To successfully complete this procedure you should be logged on as a user who is a member of the RTCUniversalServerAdmins group.

You must set up a password on the Kerberos account for each site that has Front End Servers, Standard Edition servers, and Directors. You can set up the password by running the Set-CsKerberosAccountPassword Windows PowerShell cmdlet on one server in the site (for example, one Front End Server). For each site, you must run the Set-CsKerberosAccountPassword cmdlet. The cmdlet configures Internet Information Services (IIS) for the Web Services service, and then sets the password on the computer account in Active Directory Domain Services (AD DS). An alternate method, based on which parameter is used with the cmdlet, configures IIS on one server while using another server that has been configured as the source of the Kerberos account password.
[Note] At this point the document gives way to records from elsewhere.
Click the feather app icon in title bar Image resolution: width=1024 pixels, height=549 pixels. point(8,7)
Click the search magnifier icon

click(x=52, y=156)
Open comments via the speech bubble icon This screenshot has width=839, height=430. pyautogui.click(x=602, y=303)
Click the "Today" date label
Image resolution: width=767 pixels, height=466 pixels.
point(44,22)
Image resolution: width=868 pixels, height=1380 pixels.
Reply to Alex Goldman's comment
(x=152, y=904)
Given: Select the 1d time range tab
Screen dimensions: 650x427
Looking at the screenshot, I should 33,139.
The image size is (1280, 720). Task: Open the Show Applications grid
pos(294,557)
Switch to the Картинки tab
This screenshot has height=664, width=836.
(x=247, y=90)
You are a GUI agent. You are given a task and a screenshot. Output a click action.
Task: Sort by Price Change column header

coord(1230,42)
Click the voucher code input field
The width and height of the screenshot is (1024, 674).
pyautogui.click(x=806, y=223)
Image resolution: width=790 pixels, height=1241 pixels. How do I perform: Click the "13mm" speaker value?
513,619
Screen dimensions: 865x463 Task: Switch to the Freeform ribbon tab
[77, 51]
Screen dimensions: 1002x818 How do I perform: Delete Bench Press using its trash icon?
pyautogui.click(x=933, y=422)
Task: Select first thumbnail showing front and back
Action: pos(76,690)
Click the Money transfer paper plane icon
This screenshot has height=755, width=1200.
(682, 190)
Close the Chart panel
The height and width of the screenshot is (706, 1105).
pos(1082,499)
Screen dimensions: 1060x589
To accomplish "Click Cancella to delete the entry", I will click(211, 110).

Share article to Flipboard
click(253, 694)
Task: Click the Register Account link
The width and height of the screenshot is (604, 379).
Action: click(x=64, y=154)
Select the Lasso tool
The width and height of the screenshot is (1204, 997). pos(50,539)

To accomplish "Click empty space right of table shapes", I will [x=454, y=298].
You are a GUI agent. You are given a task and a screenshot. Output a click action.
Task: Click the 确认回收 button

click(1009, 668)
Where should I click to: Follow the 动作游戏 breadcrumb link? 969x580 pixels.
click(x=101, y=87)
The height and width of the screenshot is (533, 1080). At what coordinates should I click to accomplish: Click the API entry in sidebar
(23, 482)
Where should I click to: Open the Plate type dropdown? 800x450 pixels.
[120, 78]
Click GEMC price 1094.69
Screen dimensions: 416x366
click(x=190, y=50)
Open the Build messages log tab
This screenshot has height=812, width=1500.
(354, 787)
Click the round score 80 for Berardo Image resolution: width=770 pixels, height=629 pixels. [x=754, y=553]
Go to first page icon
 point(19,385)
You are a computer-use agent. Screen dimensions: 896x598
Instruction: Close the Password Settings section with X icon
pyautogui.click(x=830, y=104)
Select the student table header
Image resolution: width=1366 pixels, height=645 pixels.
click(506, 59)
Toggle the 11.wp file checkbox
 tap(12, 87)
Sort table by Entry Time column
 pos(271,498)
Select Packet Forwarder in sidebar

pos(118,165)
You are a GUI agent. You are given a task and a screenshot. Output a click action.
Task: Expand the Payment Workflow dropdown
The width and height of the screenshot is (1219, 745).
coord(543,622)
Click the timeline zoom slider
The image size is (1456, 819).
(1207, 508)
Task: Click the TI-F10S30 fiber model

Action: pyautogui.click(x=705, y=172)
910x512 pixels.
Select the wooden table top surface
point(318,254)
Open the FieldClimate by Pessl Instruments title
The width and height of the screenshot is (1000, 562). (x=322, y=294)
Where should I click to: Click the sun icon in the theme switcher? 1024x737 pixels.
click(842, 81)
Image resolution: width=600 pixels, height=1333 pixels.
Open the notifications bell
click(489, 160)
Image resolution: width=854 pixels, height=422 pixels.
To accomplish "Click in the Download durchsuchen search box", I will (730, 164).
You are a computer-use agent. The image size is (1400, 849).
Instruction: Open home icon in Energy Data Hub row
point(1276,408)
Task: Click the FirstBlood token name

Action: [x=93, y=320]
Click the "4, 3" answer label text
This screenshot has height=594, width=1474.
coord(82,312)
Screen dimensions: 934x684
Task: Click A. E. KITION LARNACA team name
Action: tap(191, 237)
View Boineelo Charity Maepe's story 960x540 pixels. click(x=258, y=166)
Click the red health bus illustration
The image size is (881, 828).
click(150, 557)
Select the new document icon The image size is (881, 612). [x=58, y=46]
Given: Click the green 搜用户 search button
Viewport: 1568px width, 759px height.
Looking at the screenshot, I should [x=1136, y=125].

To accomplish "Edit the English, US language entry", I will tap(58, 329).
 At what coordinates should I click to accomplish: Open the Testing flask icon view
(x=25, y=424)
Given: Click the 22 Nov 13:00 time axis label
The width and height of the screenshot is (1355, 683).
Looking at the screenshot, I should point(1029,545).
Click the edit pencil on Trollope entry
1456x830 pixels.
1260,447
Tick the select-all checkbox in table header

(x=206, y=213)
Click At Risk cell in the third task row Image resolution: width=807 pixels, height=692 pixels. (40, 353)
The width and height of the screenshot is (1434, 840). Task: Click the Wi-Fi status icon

When you use the Set-CsKerberosAccountPassword cmdlet to set a password, Kerberos sets the password to a randomly generated string. This cmdlet contacts all IIS instances in all Lync Server 2010 central sites to which this account is assigned.

To set a password for a Kerberos authentication account

  1. Log on to any domain computer with Lync Server Management Shell installed as a member of the RTCUniversalServerAdmins group.

  2. Start the Lync Server Management Shell: Click Start, click All Programs, click Microsoft Lync Server 2010, and then click Lync Server Management Shell.

  3. From the command line, run the following two commands:

    Copy Code
    Set-CsKerberosAccountPassword -UserAccount "Domain\UserAccount"

    For example:

    Copy Code
    Set-CsKerberosAccountPassword -UserAccount "contoso\KerbAuth"
    You must specify the UserAccount parameter by using the Domain\User format. The User@Domain.extension format is not supported for referencing the computer objects created for Kerberos authentication purposes.
    After making any changes to Kerberos authentication, such as adding an account or removing an account, you must run Enable-CsTopology from the Lync Server Management Shell command prompt.